COVID-19 e a Possibilidade de Revisão Contratual

 João Vitor S. De C. Morais

É fato notório que as relações jurídicas são comumente permeadas por diversos termos em latim. Não é raro que os diferentes operadores do direito se depararem no dia a dia forense com expressões como “amicus curiae”, “fumus boni iuris”, dentre outras. Há aqueles que sustentam que estas são obsoletas e buscam tão somente conferir ao texto uma aparência de erudição e profundidade. E, em certos casos, essas pessoas estão certas. Todavia, algumas dessas expressões trazem em si princípios que até hoje servem como diretrizes para a resolução de conflitos jurídicos e por meio dos quais é possível ter uma visão mais ampla daquilo que o Estado de Direito busca efetivamente tutelar.

É claro que para a maioria das pessoas que recorrem ao Pode Judiciário, muitos desses termos são irrelevantes. Contudo, tendo em vista a intensa disseminação do novo Corona Vírus (COVID-19) mundo afora, os sujeitos que celebram contratos deveriam, ao menos, ter familiaridade com os seguintes vocábulos: “pacta sunt servanda” e “rebus sic stantibus”.

Grosso modo, o primeiro estabelece que os contratos pactuados devem ser cumpridos. Por seu turno, o segundo vocábulo, em complementação ao primeiro, dispõe que o cumprimento é devido desde que sejam mantidas as condições originalmente contratadas.

O que essa cláusula oriunda do Direito Romano teve o cuidado de considerar é a imprevisibilidade intrínseca às negociações. O próprio legislador brasileiro, inclusive, teve o mesmo cuidado, ao prever que “o devedor não responde pelos prejuízos resultantes de caso fortuito ou força maior, se expressamente não se houver por eles responsabilizado”, consoante o art. 393 do Código Civil. Em termos práticos, na hipótese de enquadramento de um caso em qualquer um desses institutos, a mora, por exemplo, não se operaria, já que o seu pressuposto é que o inadimplemento seja causado pelo devedor.

Ademais, é oportuno ressaltar outras três normas que também contemplam a hipótese de revisão contratual: o art. 317 do Código Civil dispõe que “quando, por motivos imprevisíveis, sobrevier desproporção manifesta entre o valor da prestação devida e o do momento de sua execução, poderá o juiz corrigi-lo, a pedido da parte, de modo que assegure, quanto possível, o valor real da prestação.”

Por seu turno, o art. 478 do mesmo código versa sobre a possibilidade de o devedor pedir a resolução do contrato, quando verificada onerosidade excessiva causada por acontecimentos extraordinários e imprevisíveis.
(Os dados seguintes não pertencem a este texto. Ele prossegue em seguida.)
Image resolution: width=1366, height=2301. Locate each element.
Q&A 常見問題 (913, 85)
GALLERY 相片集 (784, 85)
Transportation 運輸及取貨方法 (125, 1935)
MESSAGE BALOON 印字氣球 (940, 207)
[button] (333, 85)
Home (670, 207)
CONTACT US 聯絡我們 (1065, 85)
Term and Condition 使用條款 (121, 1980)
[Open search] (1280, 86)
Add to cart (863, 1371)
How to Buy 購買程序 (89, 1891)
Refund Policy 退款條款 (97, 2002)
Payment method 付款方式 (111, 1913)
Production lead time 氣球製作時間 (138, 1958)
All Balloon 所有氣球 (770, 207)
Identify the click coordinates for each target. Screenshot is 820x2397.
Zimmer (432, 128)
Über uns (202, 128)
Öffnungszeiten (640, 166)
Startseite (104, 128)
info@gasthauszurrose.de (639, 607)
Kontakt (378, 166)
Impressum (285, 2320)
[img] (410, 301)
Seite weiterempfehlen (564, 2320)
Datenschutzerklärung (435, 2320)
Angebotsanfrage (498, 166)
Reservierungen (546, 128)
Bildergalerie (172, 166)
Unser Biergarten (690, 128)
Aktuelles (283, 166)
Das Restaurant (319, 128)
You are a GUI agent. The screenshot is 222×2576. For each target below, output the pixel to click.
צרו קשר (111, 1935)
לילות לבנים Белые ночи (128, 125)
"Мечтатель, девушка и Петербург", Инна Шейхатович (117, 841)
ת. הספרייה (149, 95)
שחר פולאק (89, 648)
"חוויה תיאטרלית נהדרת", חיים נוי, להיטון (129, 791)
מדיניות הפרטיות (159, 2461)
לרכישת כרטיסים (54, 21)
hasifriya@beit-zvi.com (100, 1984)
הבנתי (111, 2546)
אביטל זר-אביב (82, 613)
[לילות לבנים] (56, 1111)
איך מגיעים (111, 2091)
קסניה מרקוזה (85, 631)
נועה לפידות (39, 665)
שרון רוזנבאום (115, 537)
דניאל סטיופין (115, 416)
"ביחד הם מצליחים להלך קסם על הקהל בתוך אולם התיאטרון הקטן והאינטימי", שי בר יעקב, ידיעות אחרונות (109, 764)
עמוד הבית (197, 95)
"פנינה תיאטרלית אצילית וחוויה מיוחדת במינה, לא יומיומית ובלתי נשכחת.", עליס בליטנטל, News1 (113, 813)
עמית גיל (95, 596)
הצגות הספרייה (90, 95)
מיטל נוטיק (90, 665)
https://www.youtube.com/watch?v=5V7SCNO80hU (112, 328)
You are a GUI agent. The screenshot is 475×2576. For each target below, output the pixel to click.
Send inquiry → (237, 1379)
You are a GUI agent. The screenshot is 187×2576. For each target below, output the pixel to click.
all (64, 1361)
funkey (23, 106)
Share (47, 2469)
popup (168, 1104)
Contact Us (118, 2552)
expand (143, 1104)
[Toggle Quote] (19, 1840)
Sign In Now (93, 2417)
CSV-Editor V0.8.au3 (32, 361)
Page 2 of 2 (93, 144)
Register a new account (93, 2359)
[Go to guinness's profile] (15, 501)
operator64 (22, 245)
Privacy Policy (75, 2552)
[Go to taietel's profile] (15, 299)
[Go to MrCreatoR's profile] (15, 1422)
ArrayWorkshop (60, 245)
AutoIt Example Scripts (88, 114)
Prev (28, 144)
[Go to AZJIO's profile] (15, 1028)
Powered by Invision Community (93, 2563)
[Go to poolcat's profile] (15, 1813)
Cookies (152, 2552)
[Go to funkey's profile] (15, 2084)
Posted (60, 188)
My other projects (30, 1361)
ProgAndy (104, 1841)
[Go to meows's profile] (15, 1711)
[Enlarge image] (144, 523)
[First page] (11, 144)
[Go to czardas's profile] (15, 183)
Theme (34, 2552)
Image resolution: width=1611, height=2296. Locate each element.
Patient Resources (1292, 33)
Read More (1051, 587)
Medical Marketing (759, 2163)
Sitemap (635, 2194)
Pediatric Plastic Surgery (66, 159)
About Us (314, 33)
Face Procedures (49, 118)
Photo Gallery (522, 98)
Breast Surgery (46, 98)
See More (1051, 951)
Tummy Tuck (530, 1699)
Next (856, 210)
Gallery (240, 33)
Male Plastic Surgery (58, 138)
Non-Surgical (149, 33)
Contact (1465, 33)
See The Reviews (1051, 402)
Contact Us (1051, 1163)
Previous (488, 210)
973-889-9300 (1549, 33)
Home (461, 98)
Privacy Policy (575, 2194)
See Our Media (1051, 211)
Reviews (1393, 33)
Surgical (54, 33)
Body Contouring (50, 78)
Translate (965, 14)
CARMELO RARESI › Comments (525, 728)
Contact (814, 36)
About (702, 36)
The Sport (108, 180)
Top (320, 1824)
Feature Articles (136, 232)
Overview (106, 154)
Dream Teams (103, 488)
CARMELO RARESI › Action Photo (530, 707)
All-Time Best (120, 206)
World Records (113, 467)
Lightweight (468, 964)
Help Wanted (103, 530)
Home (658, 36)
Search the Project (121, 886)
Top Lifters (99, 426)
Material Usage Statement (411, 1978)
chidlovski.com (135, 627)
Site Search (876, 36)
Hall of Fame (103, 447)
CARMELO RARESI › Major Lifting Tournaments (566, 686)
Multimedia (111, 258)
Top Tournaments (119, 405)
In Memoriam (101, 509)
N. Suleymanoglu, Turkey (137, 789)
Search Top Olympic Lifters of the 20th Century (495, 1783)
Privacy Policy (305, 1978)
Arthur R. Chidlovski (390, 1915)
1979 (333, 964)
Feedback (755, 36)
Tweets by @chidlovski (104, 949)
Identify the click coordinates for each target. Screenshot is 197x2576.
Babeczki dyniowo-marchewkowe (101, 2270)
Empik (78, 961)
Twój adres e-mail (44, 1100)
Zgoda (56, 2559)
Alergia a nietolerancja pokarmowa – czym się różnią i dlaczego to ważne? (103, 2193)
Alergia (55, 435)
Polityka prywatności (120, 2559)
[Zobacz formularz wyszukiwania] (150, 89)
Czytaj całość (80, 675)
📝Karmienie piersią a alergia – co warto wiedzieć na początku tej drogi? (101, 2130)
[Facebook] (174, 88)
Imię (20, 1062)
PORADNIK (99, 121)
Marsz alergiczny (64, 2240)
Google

Em sentido semelhante, o art. 6º, inciso V do Código de Defesa do Consumidor elenca como direito básico do consumidor a revisão de cláusulas contratuais que tenham se tornado muito onerosas em virtude de fatos supervenientes.

Feitas tais considerações, é importante salientar que vivemos um momento singular da História. As consequências do novo COVID-19 já estão sendo sentidas por variadas empresas, que se encontram impossibilitadas de cumprir certas obrigações que foram contratualmente assumidas por elas. É nesse ponto que as normas citadas anteriormente merecem destaque. Isso porque, dadas as peculiaridades de cada caso, diferentes contratos poderão ser objeto de revisão, tanto judicial quanto extrajudicialmente.

A título exemplificativo, veja-se que o Conselho Monetário Nacional já se antecipou e adotou medidas que visam facilitar a renegociação de operações de crédito e ampliar a capacidade de capital dos bancos, a fim de incentivar as aludidas renegociações. Diante disso, as principais instituições financeiras do Brasil – Banco do Brasil, Caixa Econômica Federal, Santander, Bradesco e Itaú – já lançaram campanhas que se destinam a prorrogar o pagamento de dívidas de pessoas físicas e/ou micro e pequenas empresas. Por enquanto, essa possibilidade expressa de renegociação está limitada ao setor bancário, mas isso não impede que, futuramente, outros tipos de contrato sejam revisados.

Concluindo, é esperado que diversos contratos sejam revisados. Todavia, a incidência dos artigos expostos acima dependerá da análise individualizada do instrumento contratual que se pretende revisar, devendo ser comprovados: a ausência de culpa do devedor e o nexo causal entre o inadimplemento e a pandemia que ora enfrentamos.